"Phaiakların önderleri, danışmanları, dinleyin beni,
sustursun Demodokos ince sesli sazını,
hepimiz hoşlanmış değiliz bu ezgilerden:
Durmadı hıçkıra hıçkıra ağlaması konuğumuzun
şölene oturalı, ozan ezgiye başlayalı,
dağlamada yüreğini besbelli büyük bir acı.
Sussun ozan artık, rahatlayalım hepimiz,
ev sahibi de rahatlasın, konuk da,
haydi böyle yapalım, en iyisi bu.
Saygıdeğer konuğumuzu kutlamadayız burada,
her şey hazır, dönüş yolculuğu da hazır, armağanları da,
verdik bu armağanları biz ona seve seve,
bir parçacık aklı olan bir adam için
yurduna sığınan bir konuk kardeş sayılır.

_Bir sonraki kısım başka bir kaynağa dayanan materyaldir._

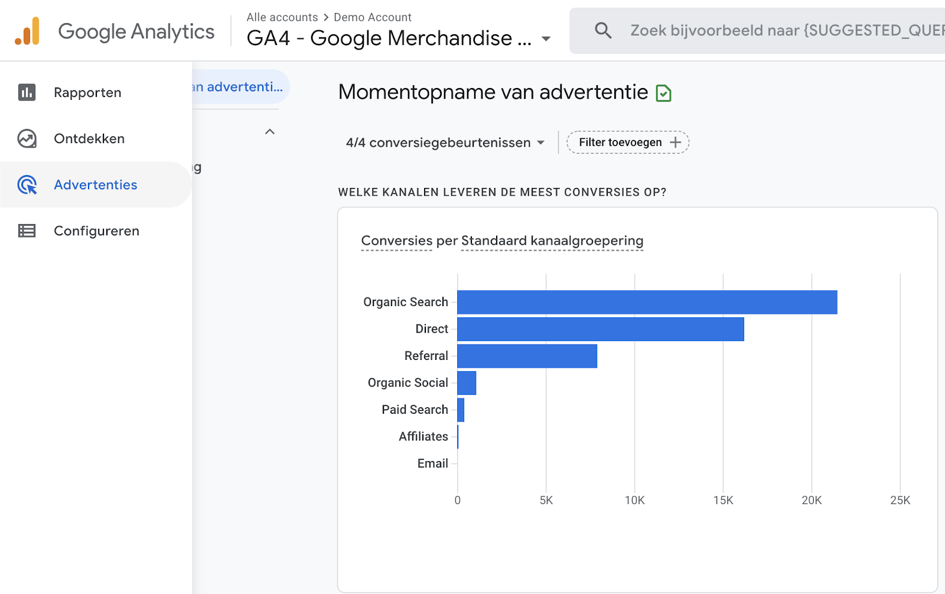Viewport: 945px width, 594px height.
Task: Switch to the Configureren section
Action: click(x=96, y=231)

Saklayacaksın da düşünceni konuğum, ne olacak,
en iyisi, ver karşılığını doğru dürüst, ne sorarsak:
Ne ad verdi sana, de bakalım, yurdunda anan baban?
Nasıl çağırırlardı seni kentinde ve çevresinde oturanlar?
İster soylu olsun, ister soysuz, doğduğu günden bu yana
hiç görülmemiştir adı olmayan bir insan,
bir ad takar anası babası her yeni doğan çocuğa.